As the need for automation increases, are chatbots living up to their potential?
Kaveer Beharee, CEO at Ubiquity AI looks at how to evaluate chatbots and intelligent conversational agents for commercial use and why communication as much as technical expertise will be key to wider adoption.
One of the most important frameworks that developers can use to measure the efficacy of their bots is PARADISE (PARAdigm for DIalogue System Evaluation). This is a general framework for evaluating spoken dialogue agents, which has been discussed and explored in many theses and post-doctoral studies such as this one from AT&T Labs, titled PARADISE: A Framework for Evaluating Spoken Dialogue Agents.
The PARADISE framework has two broad metrics: •The first part seeks to objectively measure task efficacy – maximising task success relative to dialogue costs. •The second part focuses on subjective user ratings around ease of use, friendliness of the chatbot, how natural the chatbot is to engage with, content clarity and conversation continuity, and the user’s propensity to use the chatbot again.
The first part of the framework, the objective measure, fundamentally probes the business case supporting the need (or lack thereof) for a chatbot.
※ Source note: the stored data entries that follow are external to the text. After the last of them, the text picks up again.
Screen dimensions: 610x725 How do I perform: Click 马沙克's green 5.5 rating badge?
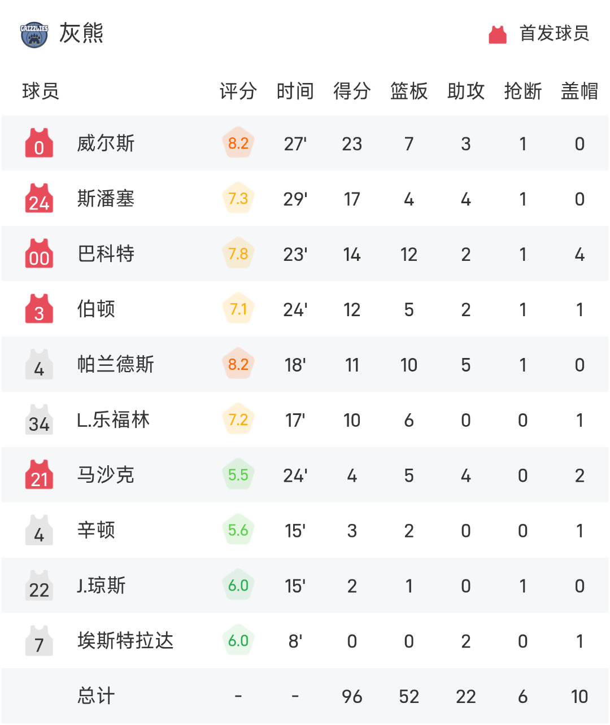coord(238,475)
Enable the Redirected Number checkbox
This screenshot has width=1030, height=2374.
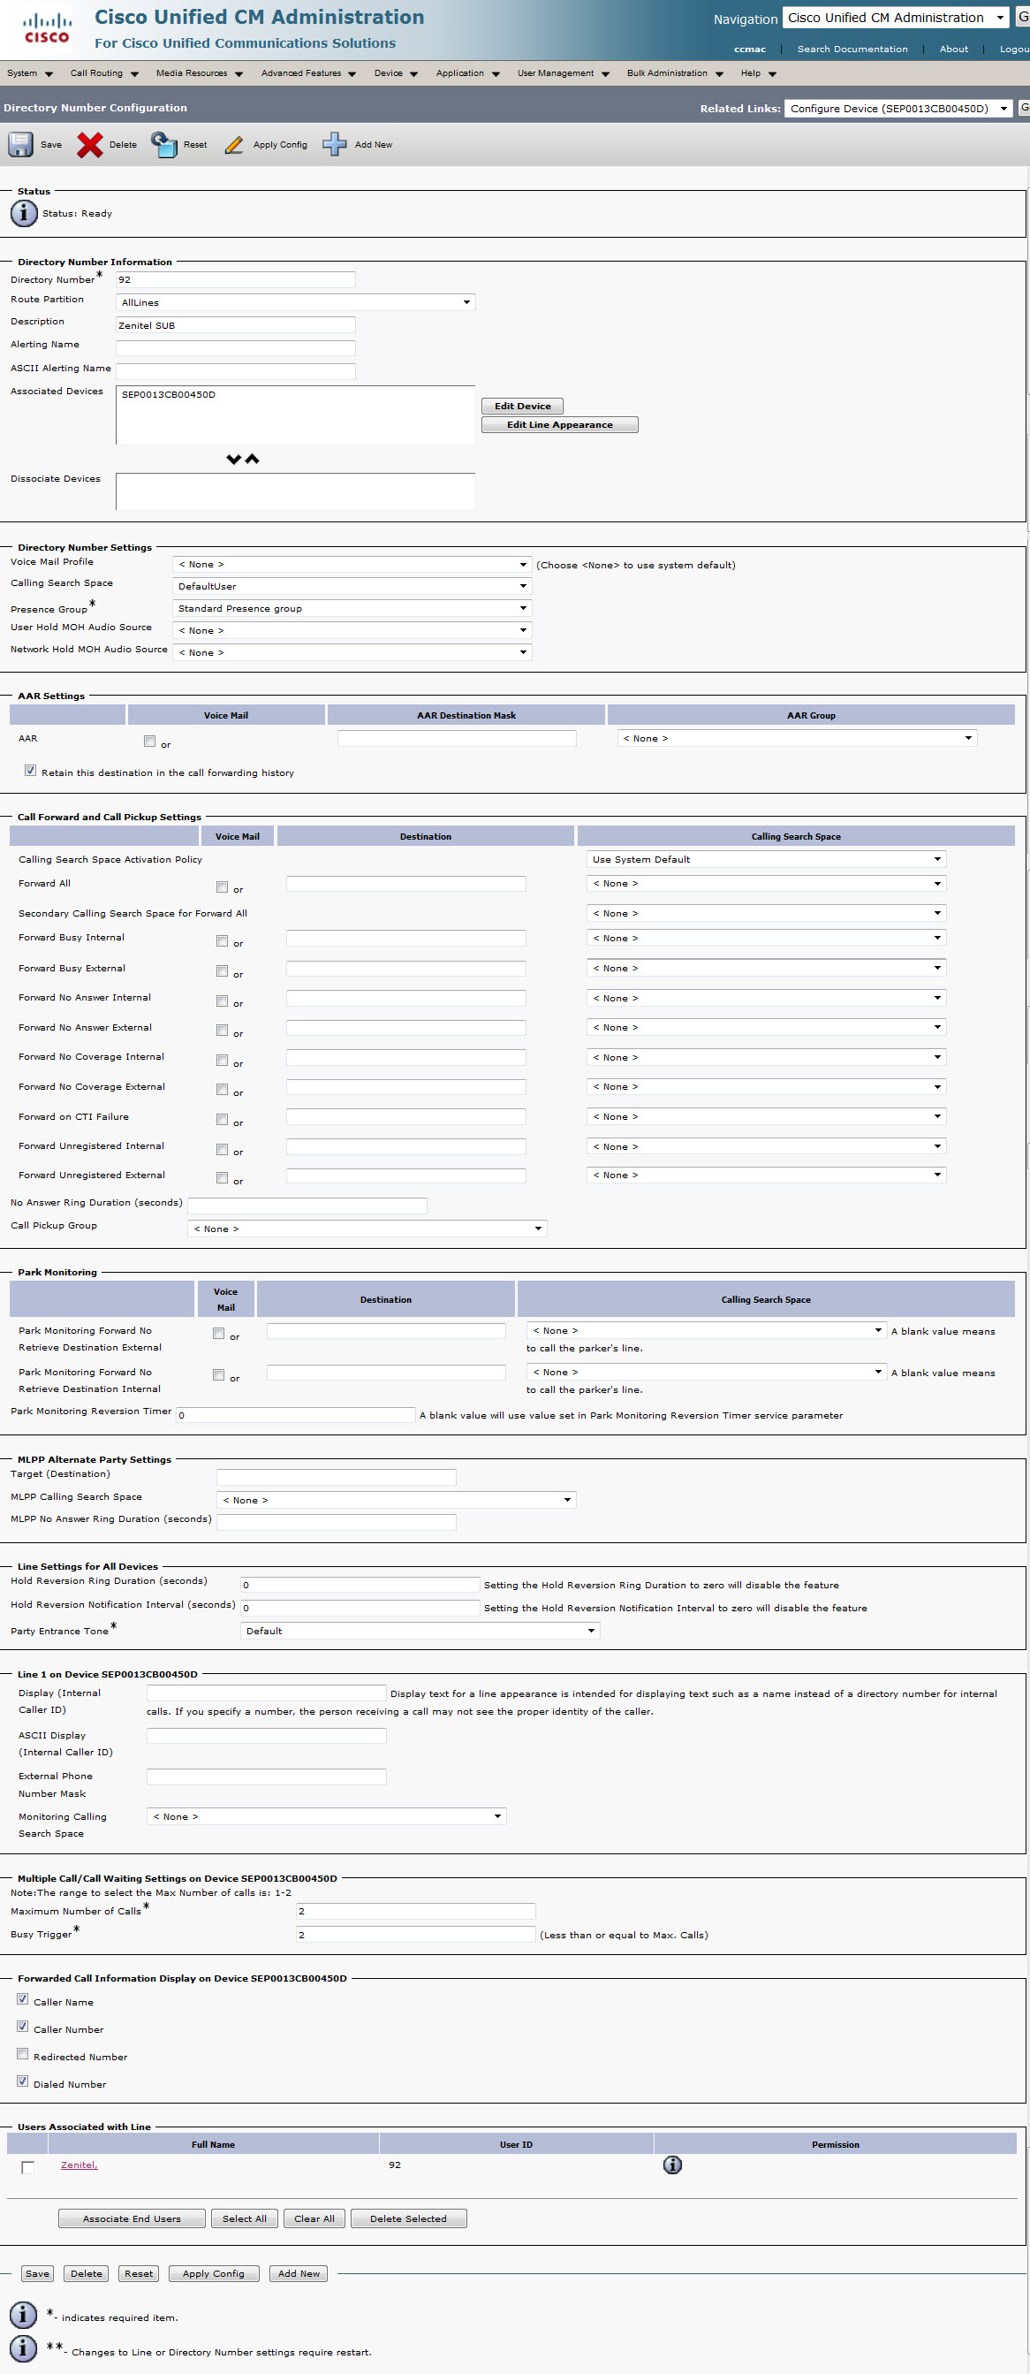tap(23, 2053)
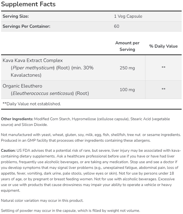
Task: Click the Kava Kava Extract Complex name
Action: pyautogui.click(x=33, y=60)
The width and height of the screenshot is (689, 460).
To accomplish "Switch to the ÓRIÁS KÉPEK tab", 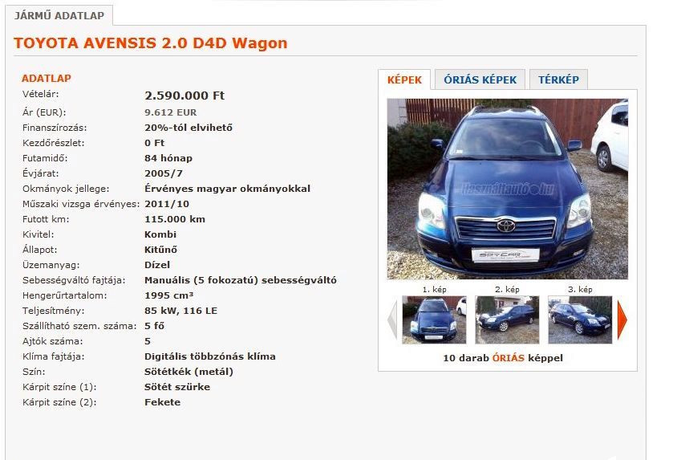I will 480,79.
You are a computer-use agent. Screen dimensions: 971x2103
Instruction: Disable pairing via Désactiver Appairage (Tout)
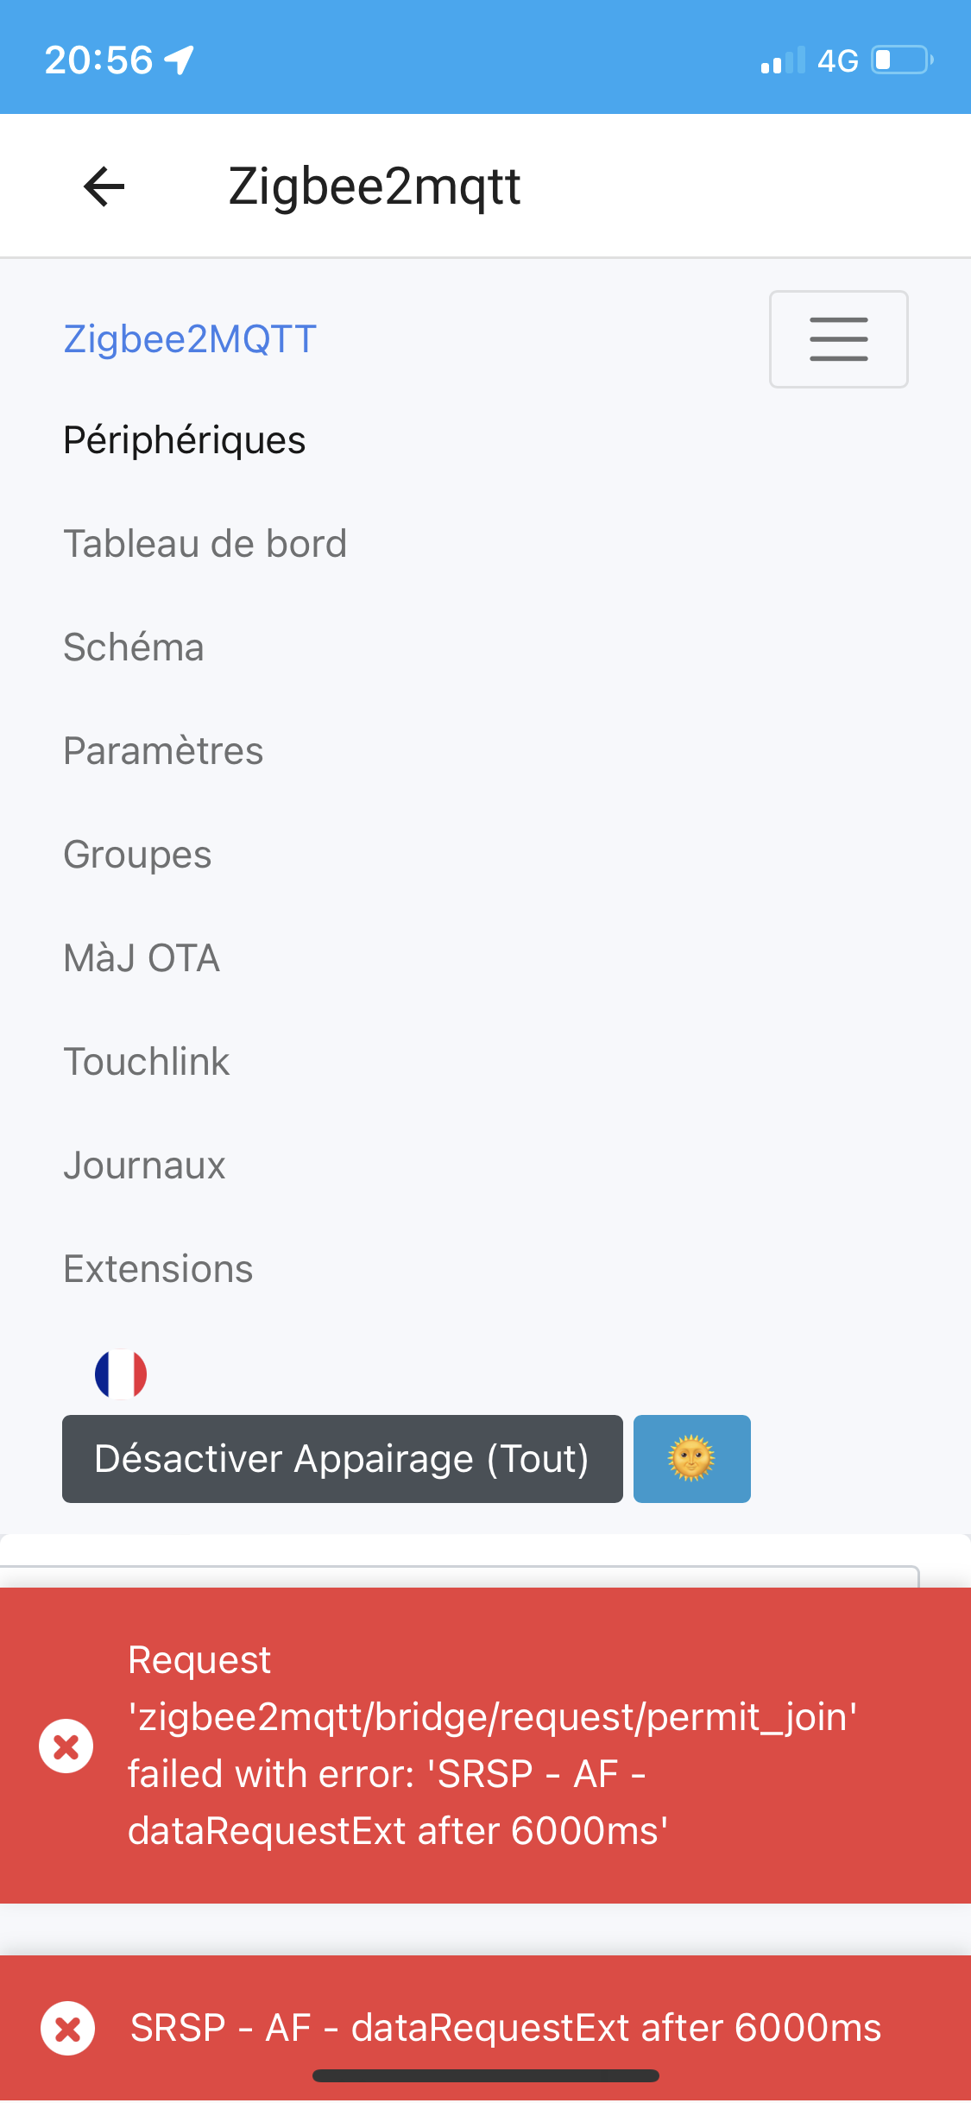click(x=342, y=1458)
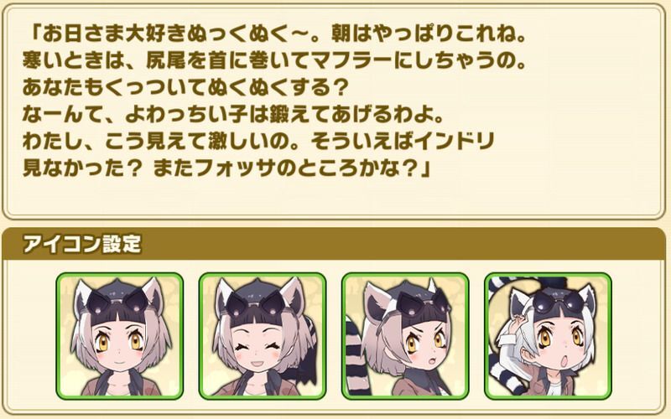Click the smiling mouth of second icon

[x=258, y=365]
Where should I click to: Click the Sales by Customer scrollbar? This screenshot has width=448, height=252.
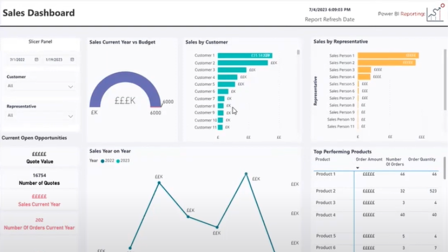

The fundamental question here is: does the chatbot fulfil tasks more effectively and more cheaply than our current processes?
In a high proportion of instances, well-designed chatbots will be more cost-effective when compared to other direct engagement channels. Chatbot costs refer to both efficiency costs, including the system costs of successfully executing a task, and qualitative costs, relating to aspects such as incorrect responses, re-prompts and reputational costs.
However, a chatbot’s ability to effectively fulfil tasks is a complex issue and arguably the main reason companies are not rushing their chatbots out to market. During lockdown, two of the service providers that I use – my mobile carrier and my health insurer – both rolled out chatbots.
After one use of their chatbots, I can say that I won’t be using their chatbots any time soon. First, neither bot could fulfil reasonably standard queries, supposed for which they were design. Second, it was much easier and less frustrating to simply pick up the phone and speak to an agent on the other end of a phone line.
So, what makes a good chatbot a good chatbot? There is no doubt that task efficacy and cost issues are main drivers for commerce but objective factors are only part of what makes a successful chatbot for the commercial market.